=== Section Start ===

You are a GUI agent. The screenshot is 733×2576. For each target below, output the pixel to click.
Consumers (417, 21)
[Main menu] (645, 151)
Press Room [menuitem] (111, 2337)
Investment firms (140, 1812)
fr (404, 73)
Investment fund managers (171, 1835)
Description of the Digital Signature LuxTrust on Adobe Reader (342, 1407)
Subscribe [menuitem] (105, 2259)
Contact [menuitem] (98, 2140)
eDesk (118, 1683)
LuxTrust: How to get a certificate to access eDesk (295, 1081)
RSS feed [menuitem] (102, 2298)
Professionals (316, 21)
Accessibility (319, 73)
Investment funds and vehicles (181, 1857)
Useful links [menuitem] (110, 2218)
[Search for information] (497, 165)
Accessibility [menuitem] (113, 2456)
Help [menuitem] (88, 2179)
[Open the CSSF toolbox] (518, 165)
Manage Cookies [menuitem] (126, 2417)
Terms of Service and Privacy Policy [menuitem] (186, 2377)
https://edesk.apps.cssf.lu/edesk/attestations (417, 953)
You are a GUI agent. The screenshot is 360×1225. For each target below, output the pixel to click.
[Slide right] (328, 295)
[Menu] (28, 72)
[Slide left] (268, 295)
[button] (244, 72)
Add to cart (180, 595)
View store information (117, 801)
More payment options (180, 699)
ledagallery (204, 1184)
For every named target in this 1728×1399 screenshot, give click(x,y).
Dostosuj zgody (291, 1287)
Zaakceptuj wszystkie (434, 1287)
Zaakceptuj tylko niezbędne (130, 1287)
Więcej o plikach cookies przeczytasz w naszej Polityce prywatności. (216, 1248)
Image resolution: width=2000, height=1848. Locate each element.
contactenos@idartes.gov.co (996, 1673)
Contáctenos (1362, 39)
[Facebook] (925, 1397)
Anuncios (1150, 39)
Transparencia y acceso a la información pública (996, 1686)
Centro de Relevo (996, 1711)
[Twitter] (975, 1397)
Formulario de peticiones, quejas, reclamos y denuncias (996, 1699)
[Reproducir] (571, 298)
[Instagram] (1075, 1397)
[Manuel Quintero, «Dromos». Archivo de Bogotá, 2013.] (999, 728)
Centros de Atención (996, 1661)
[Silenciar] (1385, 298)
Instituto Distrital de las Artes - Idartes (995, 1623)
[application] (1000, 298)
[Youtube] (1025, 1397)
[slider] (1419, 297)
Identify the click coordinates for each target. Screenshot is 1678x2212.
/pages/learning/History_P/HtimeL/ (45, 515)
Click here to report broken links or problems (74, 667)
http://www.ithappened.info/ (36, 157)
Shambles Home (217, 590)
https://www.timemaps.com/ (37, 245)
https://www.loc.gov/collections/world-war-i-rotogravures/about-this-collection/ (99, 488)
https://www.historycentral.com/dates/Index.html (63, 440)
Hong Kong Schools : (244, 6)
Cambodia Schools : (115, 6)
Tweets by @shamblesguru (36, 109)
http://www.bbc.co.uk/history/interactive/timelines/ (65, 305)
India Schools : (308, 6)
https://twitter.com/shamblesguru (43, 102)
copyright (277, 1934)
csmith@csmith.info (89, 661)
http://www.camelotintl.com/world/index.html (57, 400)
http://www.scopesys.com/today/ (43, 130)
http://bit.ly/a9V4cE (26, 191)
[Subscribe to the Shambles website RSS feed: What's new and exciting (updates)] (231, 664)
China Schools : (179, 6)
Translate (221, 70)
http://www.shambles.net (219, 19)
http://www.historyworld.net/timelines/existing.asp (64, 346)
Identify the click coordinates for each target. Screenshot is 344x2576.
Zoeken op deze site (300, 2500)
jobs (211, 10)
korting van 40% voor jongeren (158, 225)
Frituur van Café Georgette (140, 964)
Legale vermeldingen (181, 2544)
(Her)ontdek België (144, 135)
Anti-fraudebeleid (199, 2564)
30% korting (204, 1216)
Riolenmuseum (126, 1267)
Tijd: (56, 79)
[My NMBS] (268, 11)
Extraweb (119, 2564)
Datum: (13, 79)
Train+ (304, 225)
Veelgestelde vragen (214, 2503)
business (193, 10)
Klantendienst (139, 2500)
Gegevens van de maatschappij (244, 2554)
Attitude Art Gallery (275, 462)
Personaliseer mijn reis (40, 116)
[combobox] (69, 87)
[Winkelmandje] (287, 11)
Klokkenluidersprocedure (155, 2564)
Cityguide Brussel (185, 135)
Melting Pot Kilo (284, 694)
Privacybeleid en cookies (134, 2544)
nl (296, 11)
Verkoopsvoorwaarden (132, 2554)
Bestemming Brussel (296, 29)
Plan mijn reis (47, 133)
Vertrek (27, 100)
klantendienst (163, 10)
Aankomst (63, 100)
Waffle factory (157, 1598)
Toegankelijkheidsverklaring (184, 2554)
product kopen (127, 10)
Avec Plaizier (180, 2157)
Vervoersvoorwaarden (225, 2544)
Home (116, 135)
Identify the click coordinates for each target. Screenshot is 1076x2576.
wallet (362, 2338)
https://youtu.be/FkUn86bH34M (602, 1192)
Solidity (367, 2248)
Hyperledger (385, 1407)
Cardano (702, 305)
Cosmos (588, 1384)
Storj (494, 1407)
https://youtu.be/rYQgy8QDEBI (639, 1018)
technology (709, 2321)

=== Section End ===

:: DIRECTIONS FOR THIS TASK ::
Tell how many lines of the listing include the word "shamblesguru"; the number alone is the answer.

:: TASK RESULT ::
2